What you are asked to do: Reproduce each entry exactly.

§

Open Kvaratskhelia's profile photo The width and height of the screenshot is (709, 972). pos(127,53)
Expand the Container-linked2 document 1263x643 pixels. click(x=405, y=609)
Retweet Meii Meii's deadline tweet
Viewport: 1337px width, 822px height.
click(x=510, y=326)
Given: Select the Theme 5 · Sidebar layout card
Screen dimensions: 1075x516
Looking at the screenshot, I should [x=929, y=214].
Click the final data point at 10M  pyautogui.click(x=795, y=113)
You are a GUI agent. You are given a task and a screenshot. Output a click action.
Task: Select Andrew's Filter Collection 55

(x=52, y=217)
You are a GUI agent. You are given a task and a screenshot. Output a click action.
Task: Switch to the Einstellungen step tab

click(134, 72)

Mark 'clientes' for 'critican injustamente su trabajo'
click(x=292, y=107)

§

Exercise answer:
Open Kvaratskhelia's profile photo The width and height of the screenshot is (709, 972). pos(127,53)
Expand the Container-linked2 document 1263x643 pixels. click(x=405, y=609)
Retweet Meii Meii's deadline tweet
Viewport: 1337px width, 822px height.
click(x=510, y=326)
Given: Select the Theme 5 · Sidebar layout card
Screen dimensions: 1075x516
Looking at the screenshot, I should [x=929, y=214].
Click the final data point at 10M  pyautogui.click(x=795, y=113)
You are a GUI agent. You are given a task and a screenshot. Output a click action.
Task: Select Andrew's Filter Collection 55

(x=52, y=217)
You are a GUI agent. You are given a task and a screenshot. Output a click action.
Task: Switch to the Einstellungen step tab

click(134, 72)

Mark 'clientes' for 'critican injustamente su trabajo'
click(x=292, y=107)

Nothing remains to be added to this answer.